Transformation Pipelines

Pipeline 1: Snowflake → CC Behavioral Data

flowchart LR
    subgraph Snowflake
        PE[phone_email_map<br/>182M rows]
        EC[email_clickers<br/>41M rows]
        DN[donations<br/>3.2M rows]
        CM[campaigns<br/>72K rows]
    end

    subgraph "Pipeline ETL"
        EX[Extract<br/>Chunked 1M rows]
        CO[Consolidate<br/>Merge Parquet]
        LD[Load<br/>DuckDB Memory]
    end

    subgraph "cbmodels API"
        BE[behavioral enrich]
        AF[behavioral affinity]
        PR[behavioral propensity]
    end

    PE --> EX
    EC --> EX
    DN --> EX
    CM --> EX
    EX --> CO --> LD --> BE & AF & PR

CLI Commands:

# Extract from Snowflake
cbmodels pipeline run KPI.PHONE_EMAIL_MAP --db cc.db

# Or individual extraction
cbmodels extract snowflake -t KPI.EMAIL_CLICKERS -o ./data/cc/

Pipeline 2: i360 Voter Data → Stats

flowchart LR
    subgraph "i360 Source"
        VF[State Voter Files<br/>Michigan: 7.5M voters]
    end

    subgraph "Shared Storage"
        I360[(i360.db<br/>shared storage)]
    end

    subgraph "Per-Tenant"
        SYM[Symlink<br/>tenant db i360.db]
    end

    subgraph "cbmodels API"
        SA[segment analyze]
        BS[baseline summary]
        BT[baseline table]
    end

    VF -->|Manual Load| I360
    I360 -->|Symlink| SYM
    SYM --> SA & BS & BT

Current State: - Michigan i360 data loaded - Other states available but not loaded - Premium feature (per-state pricing)

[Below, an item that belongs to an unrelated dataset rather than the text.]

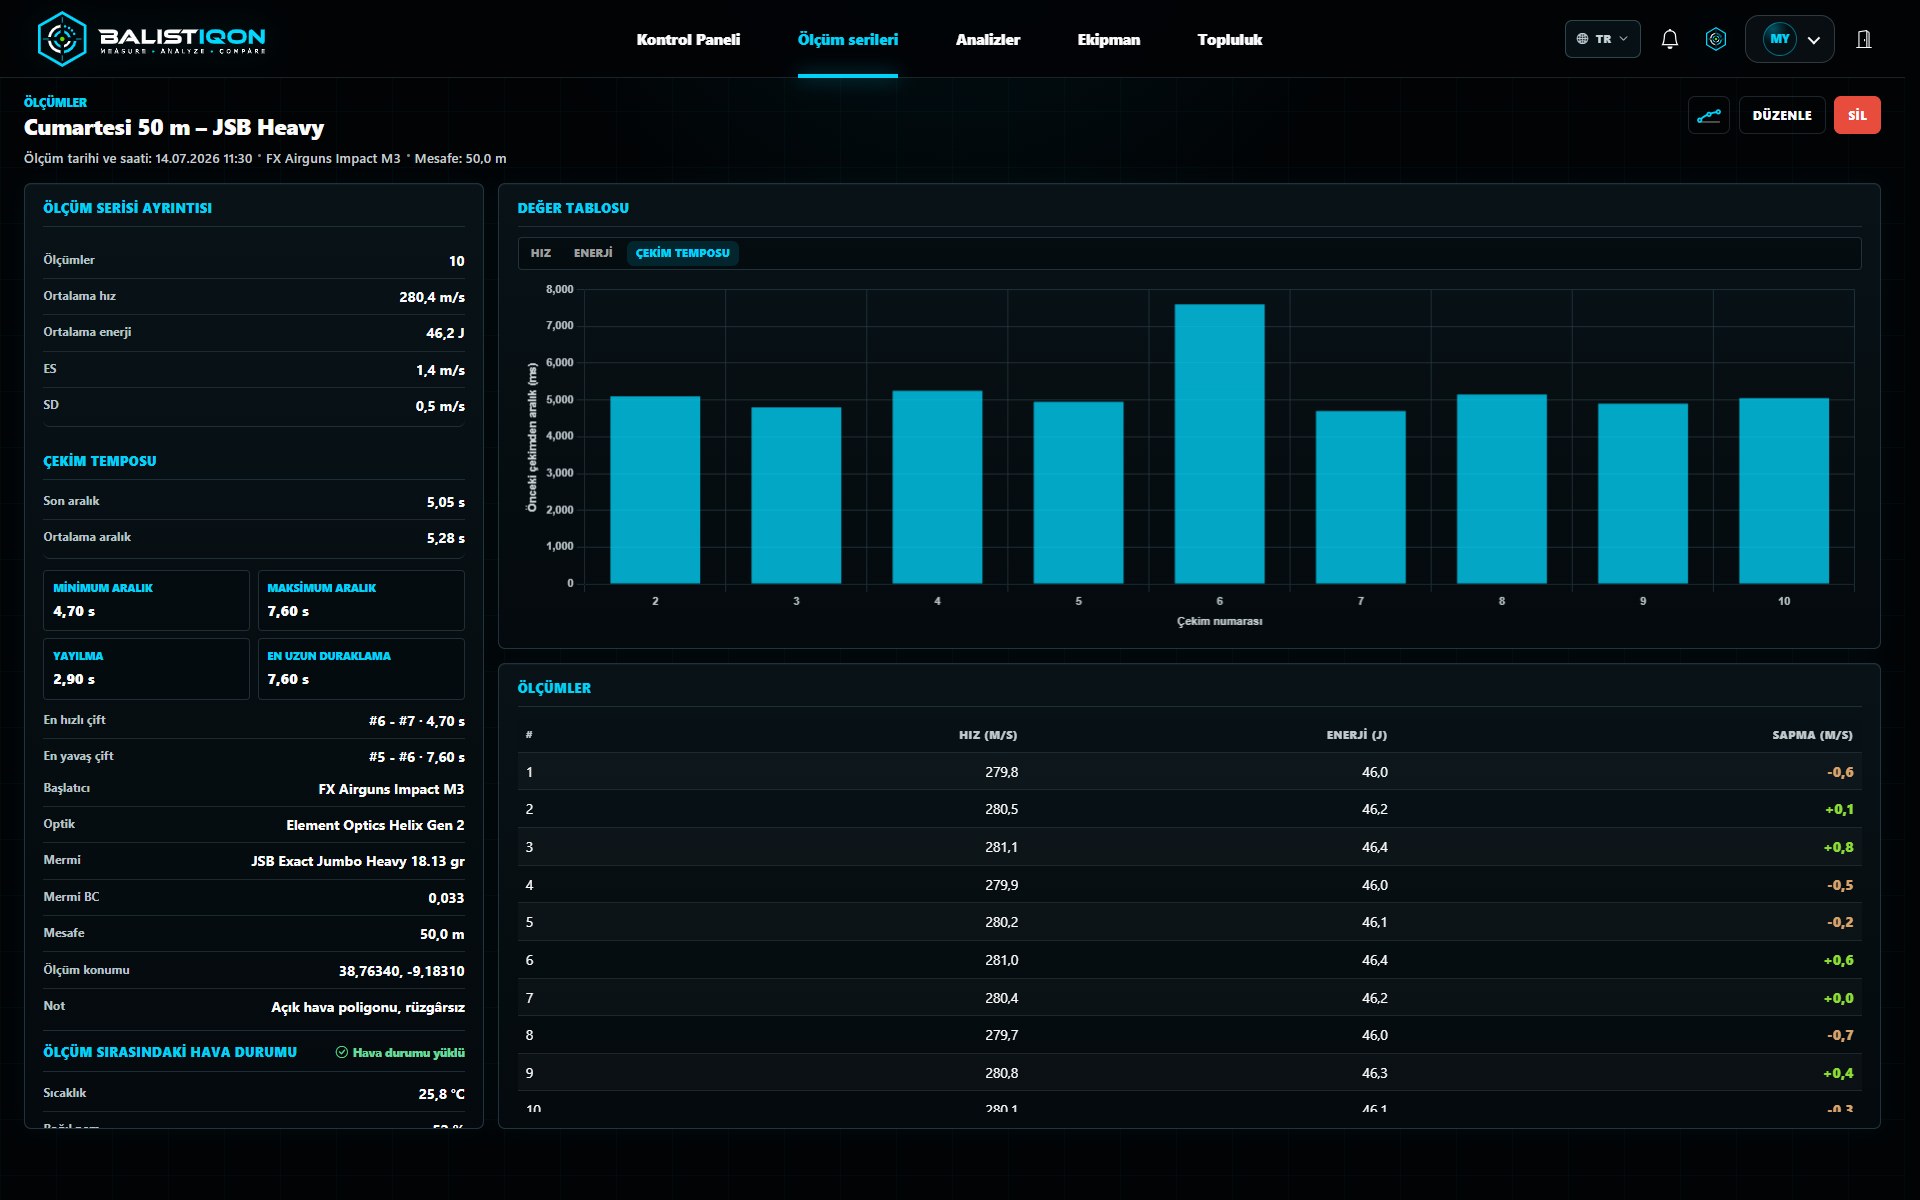Open the notifications bell
1920x1200 pixels.
(1670, 39)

Pipeline 3: Campaign Files → EAV Rotation

flowchart LR
    subgraph "Client Files"
        CSV[CSV Files]
        XLS[Excel Files]
    end

    subgraph "Rotation"
        ROT[Rotate<br/>Wide to Tall]
        NORM[Normalize<br/>Field Names]
    end

    subgraph "Storage"
        EAV[(campaign.db<br/>tenant_id partitioned)]
    end

    subgraph "cbmodels API"
        LU[lookup]
        DU[duplicates]
        EN[enrich]
    end

    CSV & XLS --> ROT --> NORM --> EAV
    EAV --> LU & DU & EN

CLI Commands:

# Ingest campaign files for tenant
cbmodels rotate ingest ./data/sources/ -t mi20 -o campaign.db

# Lookup across sources
cbmodels rotate lookup campaign.db -t mi20 -e john@example.com


Current Endpoint Inventory

cbmodels API Endpoints

graph TB
    subgraph "Segment Analysis - i360"
        SA[POST segment analyze]
        BS[GET baseline summary]
        BT[GET baseline table]
        BTL[GET baseline tables]
    end

    subgraph "Behavioral Enrichment - CC"
        BE[POST behavioral enrich]
        BA[POST behavioral affinity]
        BP[POST behavioral propensity]
        BST[GET behavioral status]
    end

    subgraph "Health"
        H[GET health]
    end

    SA & BS & BT & BTL --> I360[(i360.db)]
    BE & BA & BP & BST --> CC[(CC Parquet)]
graph TB
    subgraph "i360 Search - cbapp"
        IS[GET i360 search]
        IF[GET i360 filters]
        IV[GET i360 voter by svid]
        IST[GET i360 stats]
        IG[GET i360 geojson]
        II[POST i360 import]
        ISS[POST i360 save-as-segment]
    end

    subgraph "AI Chat - cbapp"
        CM[POST cb-chat message]
        CH[GET cb-chat health]
        CS[GET cb-chat suggestions]
    end

    subgraph "List Import - cbapp"
        LU[POST list-loader upload]
        LA[POST list-loader analyze]
        LE[POST list-loader execute]
    end

    IS & IF & IV & IST & IG --> I360[(i360.db)]
    CM --> I360
    LE --> POCKET[(pocket.db)]

Endpoint Classification by Tier

Tier Matrix

Tier Name Data Source Cost Features
0 Base pocket.db only Free Contacts, segments, tags, basic import
1 Campaign+ + campaign.db (rotated) Low EAV rotation, dedup, cross-source lookup
2 Analytics + i360 stats Medium Segment analysis, correlations, patterns
3 CC Enrichment + CC behavioral High Email engagement, donations, affinity
4 i360 Enrichment + i360 voter data High Voter scores, demographics, voting history
5 Full Suite All above Premium Complete platform

Endpoint → Tier Mapping

graph LR
    subgraph "Tier 0: Base"
        T0A[persons]
        T0B[segments]
        T0C[tags]
        T0D[list-loader]
    end

    subgraph "Tier 1: Campaign+"
        T1A[campaign lookup]
        T1B[campaign duplicates]
        T1C[campaign sources]
        T1D[campaign enrich]
    end

    subgraph "Tier 2: Analytics"
        T2A[stats segment]
        T2B[stats baseline]
        T2C[stats correlations]
        T2D[stats patterns]
    end

    subgraph "Tier 3: CC Enrichment"
        T3A[enrich behavioral]
        T3B[enrich affinity]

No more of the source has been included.